Gestürzter Wanderer musste 24 Stunden auf Hilfe warten
Da er keinen Empfang mit seinem Mobiltelefon hatte, musste der 46-Jährige 24 Stunden auf Hilfe warten. Der Wanderer verletzte sich nach einem Sturz am Rücken und konnte nicht mehr aufstehen. Zufällig vorbeikommende Wanderer hörten den Steirer.

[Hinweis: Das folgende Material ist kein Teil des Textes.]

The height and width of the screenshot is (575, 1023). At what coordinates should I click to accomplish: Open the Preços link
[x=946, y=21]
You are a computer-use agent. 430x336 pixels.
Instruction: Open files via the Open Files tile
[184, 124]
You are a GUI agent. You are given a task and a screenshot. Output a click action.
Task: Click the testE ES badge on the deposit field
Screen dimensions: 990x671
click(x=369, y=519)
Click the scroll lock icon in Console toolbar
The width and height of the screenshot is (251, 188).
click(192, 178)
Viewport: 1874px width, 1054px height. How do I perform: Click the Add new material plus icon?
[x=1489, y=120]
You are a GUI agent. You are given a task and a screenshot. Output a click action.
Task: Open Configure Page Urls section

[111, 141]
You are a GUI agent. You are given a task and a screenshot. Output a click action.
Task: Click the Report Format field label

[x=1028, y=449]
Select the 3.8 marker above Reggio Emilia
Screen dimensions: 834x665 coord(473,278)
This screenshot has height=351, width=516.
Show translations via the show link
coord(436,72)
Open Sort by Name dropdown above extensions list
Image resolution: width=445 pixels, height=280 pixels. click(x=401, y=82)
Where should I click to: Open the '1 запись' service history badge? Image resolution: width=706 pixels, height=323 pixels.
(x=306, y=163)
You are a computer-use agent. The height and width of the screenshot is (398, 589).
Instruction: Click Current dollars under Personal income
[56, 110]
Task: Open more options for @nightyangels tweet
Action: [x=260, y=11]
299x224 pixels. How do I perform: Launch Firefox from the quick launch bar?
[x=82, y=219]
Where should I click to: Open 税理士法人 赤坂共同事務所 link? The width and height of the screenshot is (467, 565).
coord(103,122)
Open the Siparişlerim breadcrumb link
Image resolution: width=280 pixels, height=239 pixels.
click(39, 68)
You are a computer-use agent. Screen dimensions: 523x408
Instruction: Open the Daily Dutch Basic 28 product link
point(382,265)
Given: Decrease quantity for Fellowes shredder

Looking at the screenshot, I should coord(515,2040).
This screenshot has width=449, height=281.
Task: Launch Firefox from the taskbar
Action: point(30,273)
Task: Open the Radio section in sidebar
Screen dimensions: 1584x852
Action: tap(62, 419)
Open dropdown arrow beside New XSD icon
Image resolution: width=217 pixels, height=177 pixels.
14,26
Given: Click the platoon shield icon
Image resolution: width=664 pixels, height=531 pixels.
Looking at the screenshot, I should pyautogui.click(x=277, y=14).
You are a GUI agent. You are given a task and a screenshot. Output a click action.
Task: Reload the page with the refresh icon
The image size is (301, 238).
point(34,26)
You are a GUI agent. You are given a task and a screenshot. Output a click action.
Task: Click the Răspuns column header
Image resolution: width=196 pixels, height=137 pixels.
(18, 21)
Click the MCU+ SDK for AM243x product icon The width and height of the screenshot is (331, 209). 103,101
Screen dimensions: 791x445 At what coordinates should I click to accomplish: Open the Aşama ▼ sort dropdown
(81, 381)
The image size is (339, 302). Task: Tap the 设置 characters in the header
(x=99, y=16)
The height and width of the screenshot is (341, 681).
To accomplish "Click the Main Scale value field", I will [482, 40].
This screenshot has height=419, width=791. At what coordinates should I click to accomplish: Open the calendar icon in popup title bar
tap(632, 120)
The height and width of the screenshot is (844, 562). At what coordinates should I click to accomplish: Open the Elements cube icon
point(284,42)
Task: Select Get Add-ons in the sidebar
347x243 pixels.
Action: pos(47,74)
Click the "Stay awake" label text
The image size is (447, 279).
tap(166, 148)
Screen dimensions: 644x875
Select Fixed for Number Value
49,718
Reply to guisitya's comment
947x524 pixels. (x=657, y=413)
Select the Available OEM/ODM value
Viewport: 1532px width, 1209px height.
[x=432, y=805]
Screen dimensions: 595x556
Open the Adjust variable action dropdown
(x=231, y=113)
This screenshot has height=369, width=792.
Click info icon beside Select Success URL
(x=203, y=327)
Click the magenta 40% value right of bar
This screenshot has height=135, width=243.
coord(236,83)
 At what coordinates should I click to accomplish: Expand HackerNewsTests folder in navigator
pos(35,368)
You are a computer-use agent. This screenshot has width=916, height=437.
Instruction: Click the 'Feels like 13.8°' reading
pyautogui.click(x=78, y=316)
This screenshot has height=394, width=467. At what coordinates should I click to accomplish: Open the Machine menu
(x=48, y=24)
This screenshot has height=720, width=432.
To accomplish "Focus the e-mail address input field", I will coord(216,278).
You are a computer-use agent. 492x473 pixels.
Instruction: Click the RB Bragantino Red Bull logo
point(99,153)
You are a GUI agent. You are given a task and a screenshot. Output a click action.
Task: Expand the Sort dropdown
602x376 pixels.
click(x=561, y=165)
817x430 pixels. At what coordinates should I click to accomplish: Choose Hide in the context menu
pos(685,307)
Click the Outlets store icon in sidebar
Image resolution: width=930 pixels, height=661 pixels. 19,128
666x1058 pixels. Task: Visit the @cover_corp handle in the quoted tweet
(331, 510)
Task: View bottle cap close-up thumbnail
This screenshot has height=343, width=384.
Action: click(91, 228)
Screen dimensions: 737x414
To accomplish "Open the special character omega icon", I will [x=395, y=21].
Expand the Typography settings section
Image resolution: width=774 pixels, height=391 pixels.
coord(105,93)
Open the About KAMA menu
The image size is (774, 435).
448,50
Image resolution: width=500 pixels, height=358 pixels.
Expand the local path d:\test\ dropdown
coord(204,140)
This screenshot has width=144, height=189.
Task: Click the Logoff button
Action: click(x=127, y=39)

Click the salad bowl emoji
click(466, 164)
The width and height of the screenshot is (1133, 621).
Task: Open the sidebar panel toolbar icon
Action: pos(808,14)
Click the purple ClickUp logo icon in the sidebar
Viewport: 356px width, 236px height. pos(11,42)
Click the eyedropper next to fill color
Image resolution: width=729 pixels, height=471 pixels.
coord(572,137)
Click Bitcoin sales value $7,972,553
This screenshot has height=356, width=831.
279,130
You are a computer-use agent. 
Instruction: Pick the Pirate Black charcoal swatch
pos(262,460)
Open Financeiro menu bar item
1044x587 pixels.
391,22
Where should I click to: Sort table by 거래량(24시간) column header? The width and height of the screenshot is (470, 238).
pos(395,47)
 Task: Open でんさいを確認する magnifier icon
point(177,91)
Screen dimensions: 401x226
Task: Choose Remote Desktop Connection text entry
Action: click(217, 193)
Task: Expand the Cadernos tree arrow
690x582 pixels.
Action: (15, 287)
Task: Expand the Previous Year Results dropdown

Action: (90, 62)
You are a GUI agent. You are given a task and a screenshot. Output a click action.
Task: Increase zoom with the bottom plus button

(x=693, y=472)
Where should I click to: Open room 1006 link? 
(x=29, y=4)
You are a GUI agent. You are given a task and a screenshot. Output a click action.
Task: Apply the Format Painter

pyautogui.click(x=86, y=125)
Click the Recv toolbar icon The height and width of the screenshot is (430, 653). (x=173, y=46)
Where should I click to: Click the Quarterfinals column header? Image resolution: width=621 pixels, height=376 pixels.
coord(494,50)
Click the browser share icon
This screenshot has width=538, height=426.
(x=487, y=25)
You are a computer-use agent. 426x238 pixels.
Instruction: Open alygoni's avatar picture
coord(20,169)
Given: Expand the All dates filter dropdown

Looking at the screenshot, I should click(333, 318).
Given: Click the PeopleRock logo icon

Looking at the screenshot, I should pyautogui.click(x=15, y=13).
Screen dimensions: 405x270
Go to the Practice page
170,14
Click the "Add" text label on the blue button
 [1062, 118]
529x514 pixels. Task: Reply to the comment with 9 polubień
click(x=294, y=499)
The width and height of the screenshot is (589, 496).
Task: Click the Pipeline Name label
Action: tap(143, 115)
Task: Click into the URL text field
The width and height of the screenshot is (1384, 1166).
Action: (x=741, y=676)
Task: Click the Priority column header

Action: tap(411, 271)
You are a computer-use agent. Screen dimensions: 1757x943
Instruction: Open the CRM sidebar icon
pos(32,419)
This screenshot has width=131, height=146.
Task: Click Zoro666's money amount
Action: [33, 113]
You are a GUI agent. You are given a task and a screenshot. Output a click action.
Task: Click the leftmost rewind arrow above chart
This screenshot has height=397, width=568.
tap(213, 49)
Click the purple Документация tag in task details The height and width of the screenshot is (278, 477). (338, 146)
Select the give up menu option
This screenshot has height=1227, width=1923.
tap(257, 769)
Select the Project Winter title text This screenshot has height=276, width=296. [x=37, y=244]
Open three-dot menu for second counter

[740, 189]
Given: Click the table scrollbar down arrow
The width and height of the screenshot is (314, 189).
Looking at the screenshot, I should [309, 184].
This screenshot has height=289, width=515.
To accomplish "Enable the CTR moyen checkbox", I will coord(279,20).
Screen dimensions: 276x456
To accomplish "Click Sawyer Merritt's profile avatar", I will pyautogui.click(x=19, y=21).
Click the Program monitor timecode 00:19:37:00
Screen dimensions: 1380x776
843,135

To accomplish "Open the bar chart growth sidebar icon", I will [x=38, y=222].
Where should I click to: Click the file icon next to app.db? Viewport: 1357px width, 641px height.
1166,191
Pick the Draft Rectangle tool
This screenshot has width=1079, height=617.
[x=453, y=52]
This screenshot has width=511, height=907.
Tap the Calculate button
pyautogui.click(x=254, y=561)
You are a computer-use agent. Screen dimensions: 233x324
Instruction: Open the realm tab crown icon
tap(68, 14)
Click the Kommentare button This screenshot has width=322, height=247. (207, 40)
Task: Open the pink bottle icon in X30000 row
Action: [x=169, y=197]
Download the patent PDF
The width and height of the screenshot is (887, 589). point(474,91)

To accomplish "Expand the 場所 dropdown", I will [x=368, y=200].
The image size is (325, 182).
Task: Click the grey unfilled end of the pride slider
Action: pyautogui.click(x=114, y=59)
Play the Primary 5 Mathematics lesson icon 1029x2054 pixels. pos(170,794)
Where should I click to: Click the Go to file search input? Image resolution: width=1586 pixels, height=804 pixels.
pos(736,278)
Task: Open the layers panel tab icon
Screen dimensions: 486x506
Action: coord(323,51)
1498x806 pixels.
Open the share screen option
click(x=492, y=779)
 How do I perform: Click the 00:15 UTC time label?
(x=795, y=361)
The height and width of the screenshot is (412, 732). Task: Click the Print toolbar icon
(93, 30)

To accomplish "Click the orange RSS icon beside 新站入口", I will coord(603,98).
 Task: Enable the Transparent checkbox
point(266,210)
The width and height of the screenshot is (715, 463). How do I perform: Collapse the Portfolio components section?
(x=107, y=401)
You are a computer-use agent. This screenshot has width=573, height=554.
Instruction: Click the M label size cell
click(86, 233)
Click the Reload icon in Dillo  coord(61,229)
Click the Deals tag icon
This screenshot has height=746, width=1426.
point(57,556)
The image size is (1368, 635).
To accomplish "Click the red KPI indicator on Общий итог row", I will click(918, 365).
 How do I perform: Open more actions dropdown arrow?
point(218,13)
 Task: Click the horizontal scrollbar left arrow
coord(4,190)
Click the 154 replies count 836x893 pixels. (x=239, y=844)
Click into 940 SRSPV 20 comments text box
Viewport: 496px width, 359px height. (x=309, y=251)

Foto © AP/SujetDer 46-jährige Wanderer stürzte auf einem nassen Stein aus und verletzte sich dabei am Rücken
Rund 24 Stunden lang hat ein 46-jähriger Steirer nahe Graz nach einem Sturz ausharren müssen, bevor er am Sonntag von anderen Wanderern entdeckt worden ist. Der Mann war bereits am Samstag auf einem nassen Stein ausgerutscht und unglücklich zu Fall gekommen, sodass er nicht mehr aufstehen konnte. Da sein Mobiltelefon keinen Empfang hatte, konnte er nur auf zufällig vorbeikommende Hilfe warten, hieß es seitens der Polizei.
Kein Handy-Netz
Gegen Mittag hatte sich der 46-Jährige auf den Weg von Badl über Semriach (beide Bezirk Graz-Umgebung) nach Passail (Bezirk Weiz) gemacht, doch weit kam er nicht. Nach rund eineinhalb Kilometer stürzte er im sogenannten Badl-Graben und verletzte sich dabei im Schulter-, Rücken- und Brustkorbbereich. Da er kein Netz mit seinem Handy empfing, musste er im Wald liegen bleiben. Erst am Sonntag kamen Wanderer vorbei, woraufhin der Verletzte um Hilfe schrie.
Der ÖAMTC-Rettungshubschrauber Christophorus 12 aus Graz flog zur Unfallstelle, konnte aber nicht zum Wanderer vordringen. Deshalb musste die Bergrettung den stark unterkühlten 46-Jährigen rund 300 Meter weit zu einer Lichtung bringen, wo er mittels Seilbergung in den Helikopter gezogen werden konnte. Der allein stehende Steirer wurde in das LKH Graz gebracht.